Coping with heartbreak

Zioni Moore

Caption Photo credit: Zioni Moore As the major holidays come around, couples post their adorable photos together. However, the larger population of single people can become envious. Breakups hurt and incorporate a trauma of their own. This leads to many forms of maladaptive coping (like any trauma, such as grief) to manifest, such as relapsing, denial, and isolation.

Zioni Moore, News Editor

 

Breakups, for a lack of a better term, suck. Regardless of if a couple has celebrated their 20 year anniversary or two months, the end of a romantic relationship causes immense pain for both parties. A multitude of feelings and actions spring from a recent breakup. While predictable, certain factors that the majority of people experience can cause extreme harm, potentially blocking an individual from growth.

Denial

Denial encompasses the underlying feeling of betrayal and disbelief with an ended relationship.

Denial is a type of defense mechanism that involves ignoring the reality of a situation to avoid anxiety… if you are in denial, it often means that you are struggling to accept something that seems overwhelming or stressful,” psychosocial rehabilitation specialist Kendra Cherry said.

Similar to most defense mechanisms, denial, coined by famed psychologist Sigmund Freud, stems from an unconscious need to protect oneself from outside stimuli.
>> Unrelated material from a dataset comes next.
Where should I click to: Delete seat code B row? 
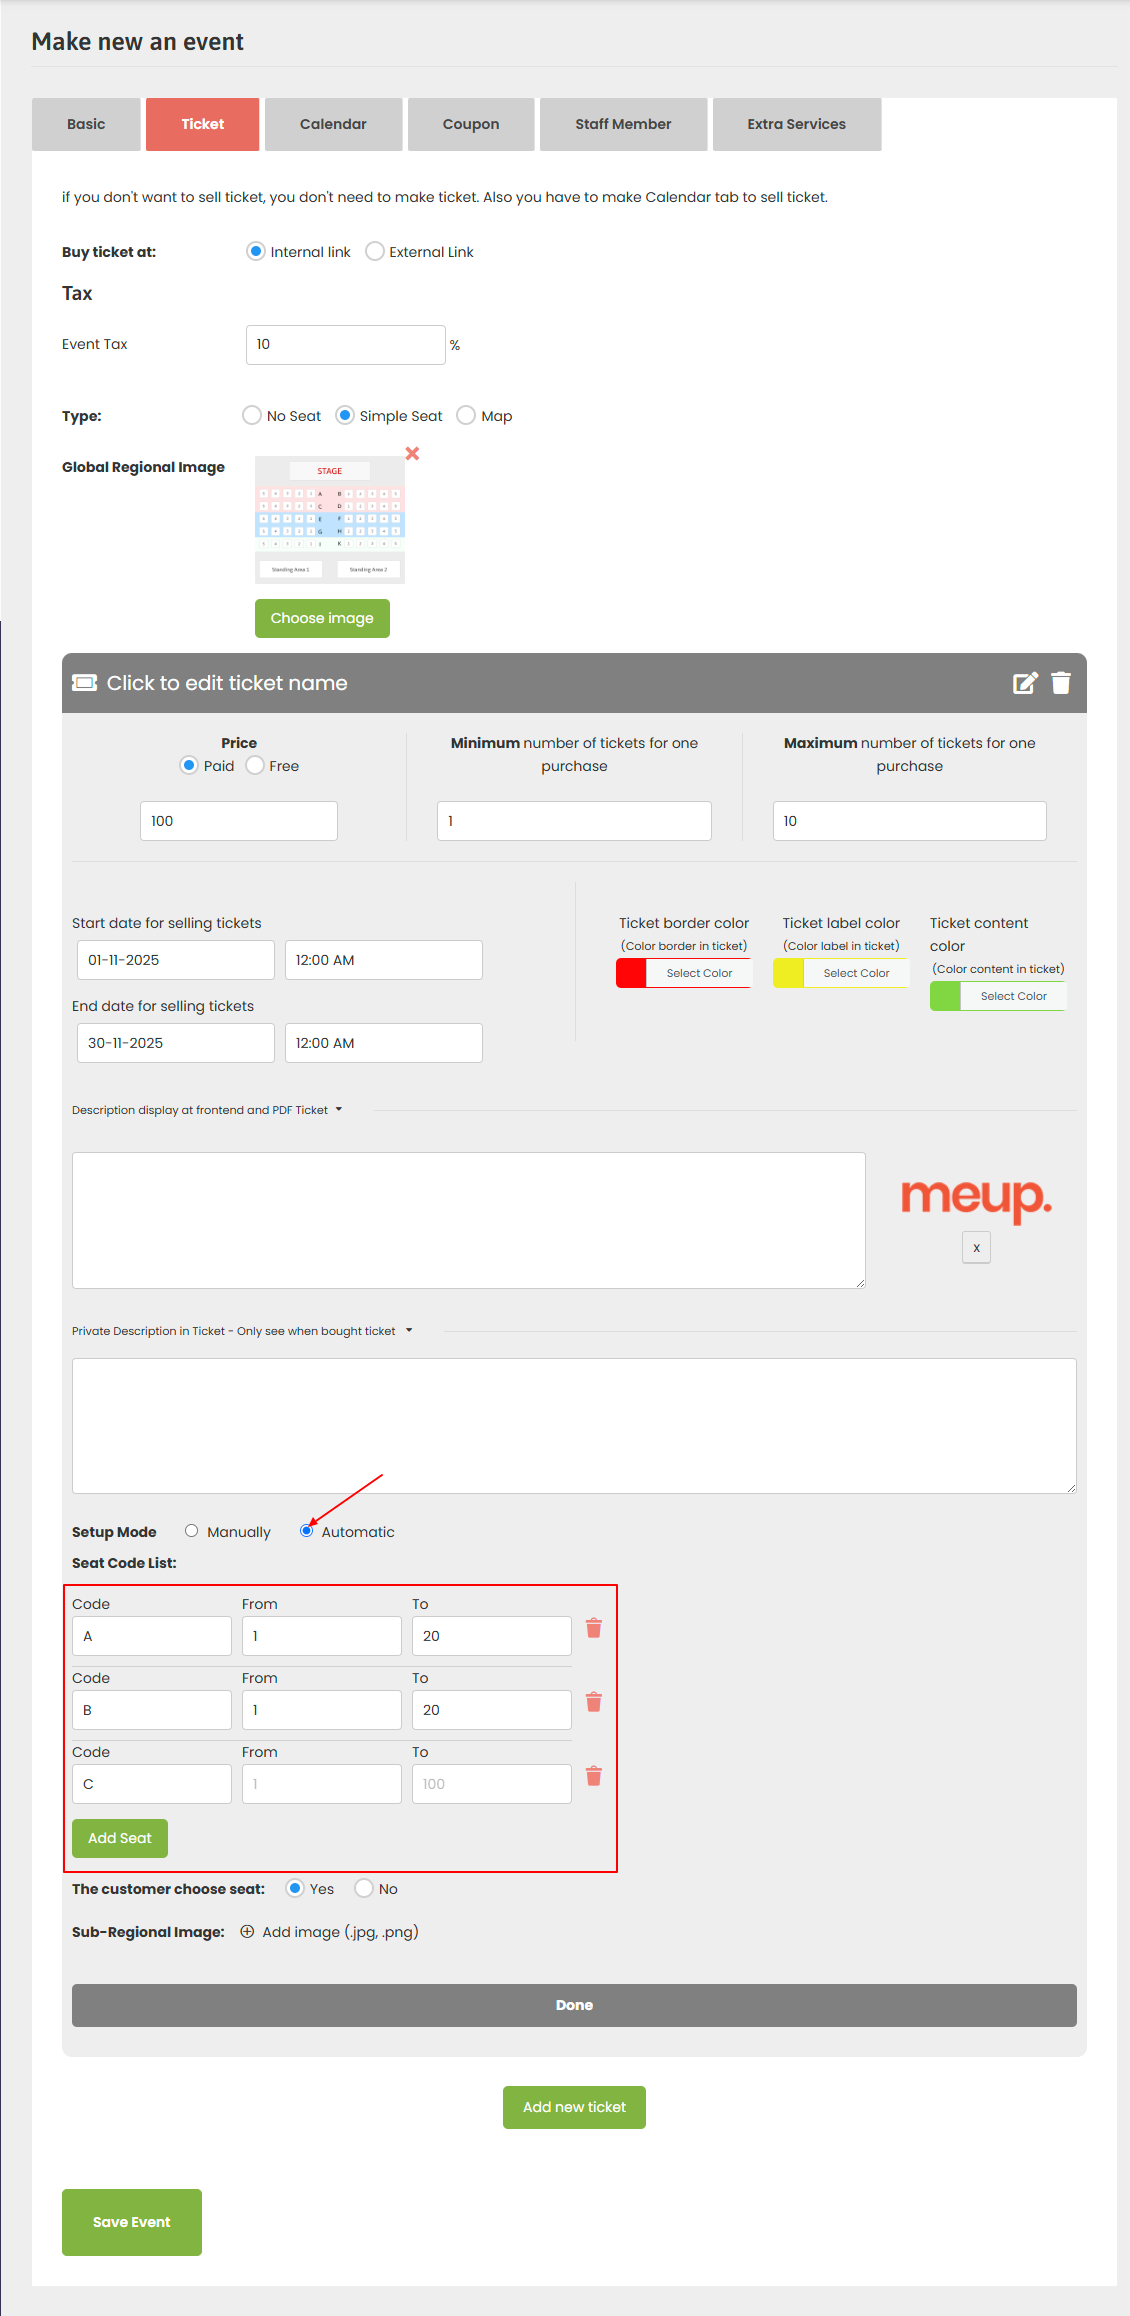coord(593,1702)

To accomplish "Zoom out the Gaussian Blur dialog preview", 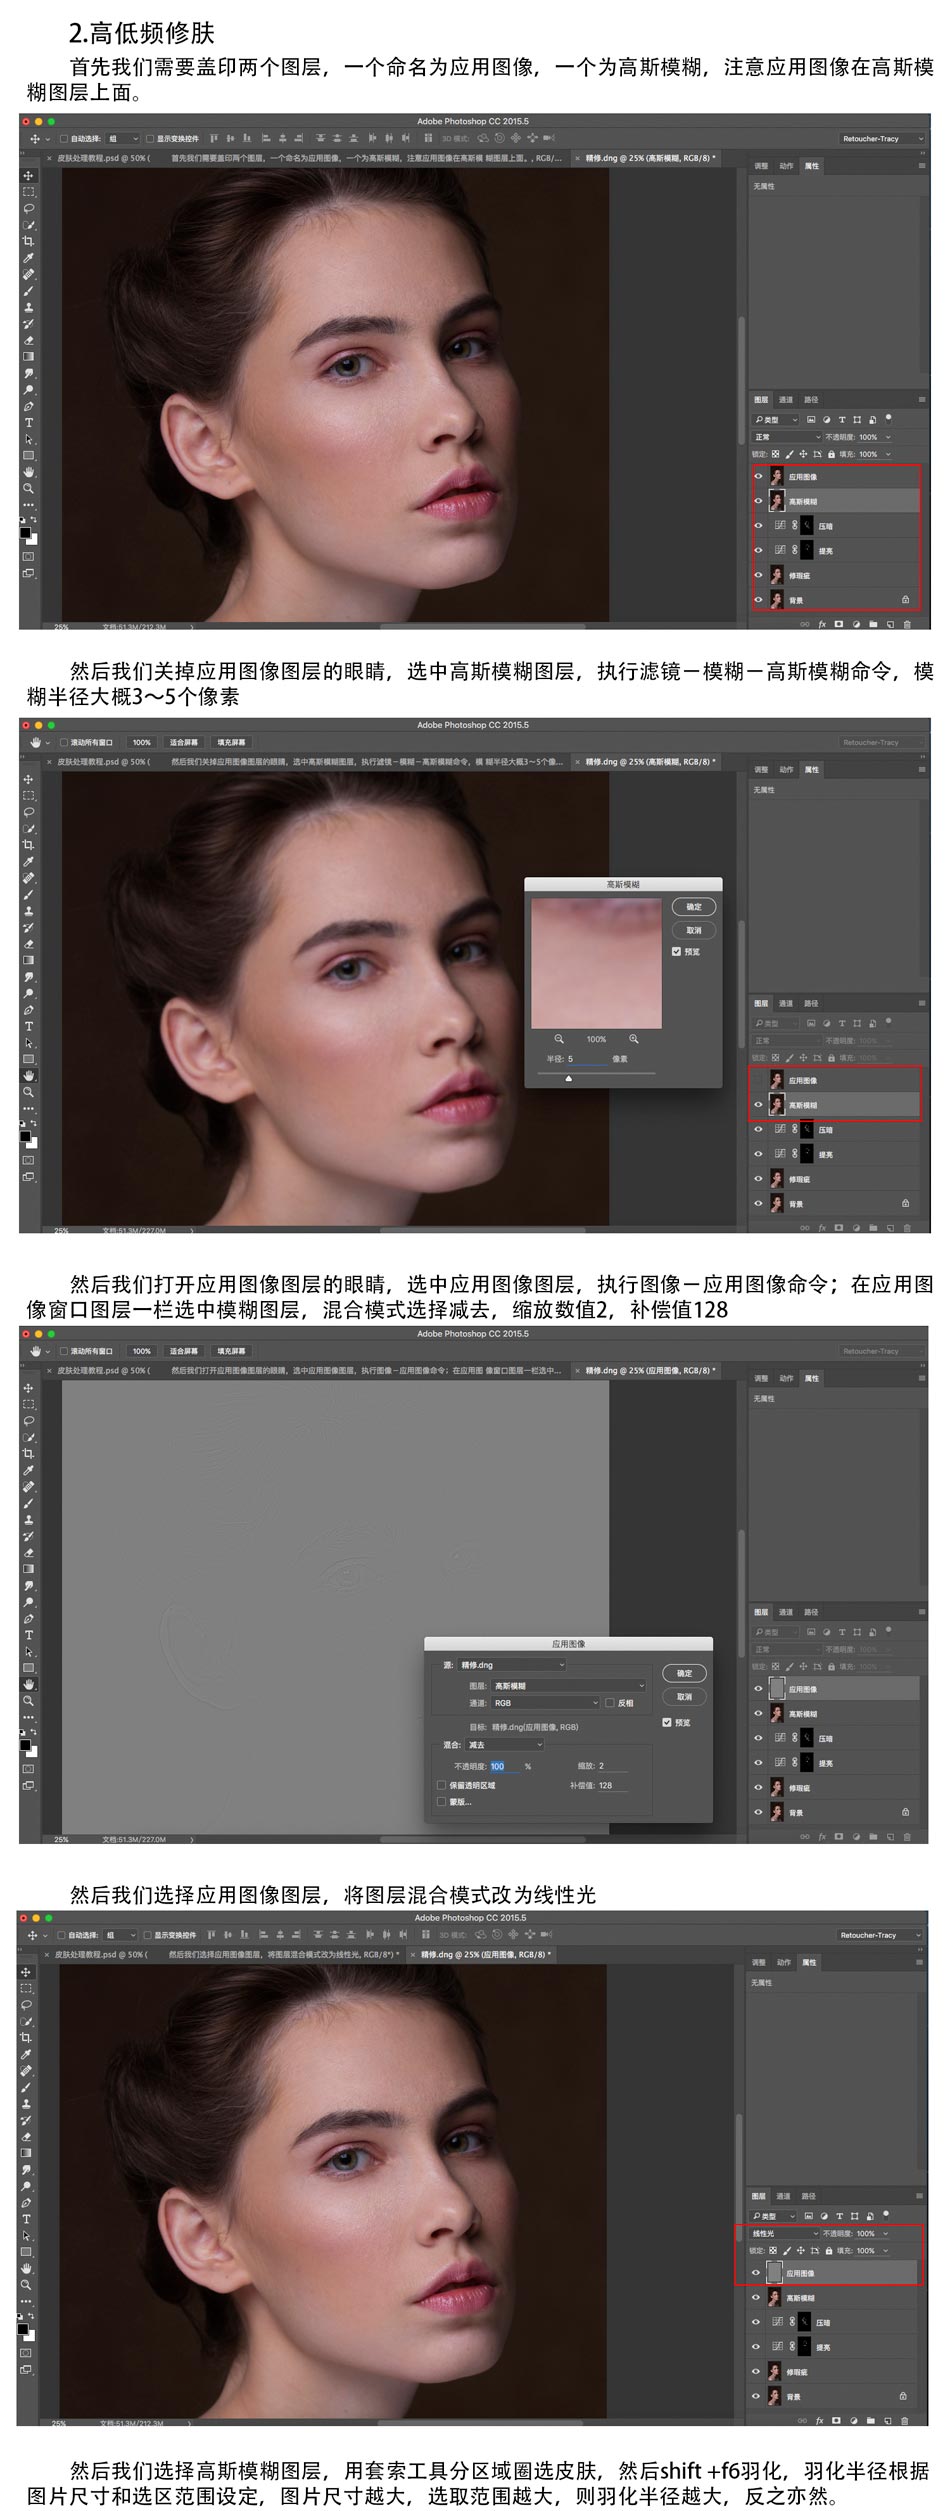I will pos(559,1039).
Regardless if one suffers from PTSD, practicing denial rarely becomes productive. Rather, it enforces a blind spot between an individual and their reality. Acknowledging that the relationship has ended eliminates the possibility of a disordered reality, and places certain individuals on the path to healing within the first steps. 

Isolation or Satiation 

The same devil with a different face, so to speak. Plenty find themselves, after realizing that a relationship has ended, either isolating themselves from society or introducing a multitude of people into their lives, with the hope of filling the void left from their past relationship. Regardless of intentions of protecting oneself from further heartbreak or not, the maladaptive behavior of isolation in particular almost always becomes something akin to procrastination.

“One possibility is that individuals engage in maladaptive behaviors because they expect that those behaviors will fulfill their hedonic goals (desires), when, in fact, they may not,” author for the National Institute for Health Benjamin Swerdlow said.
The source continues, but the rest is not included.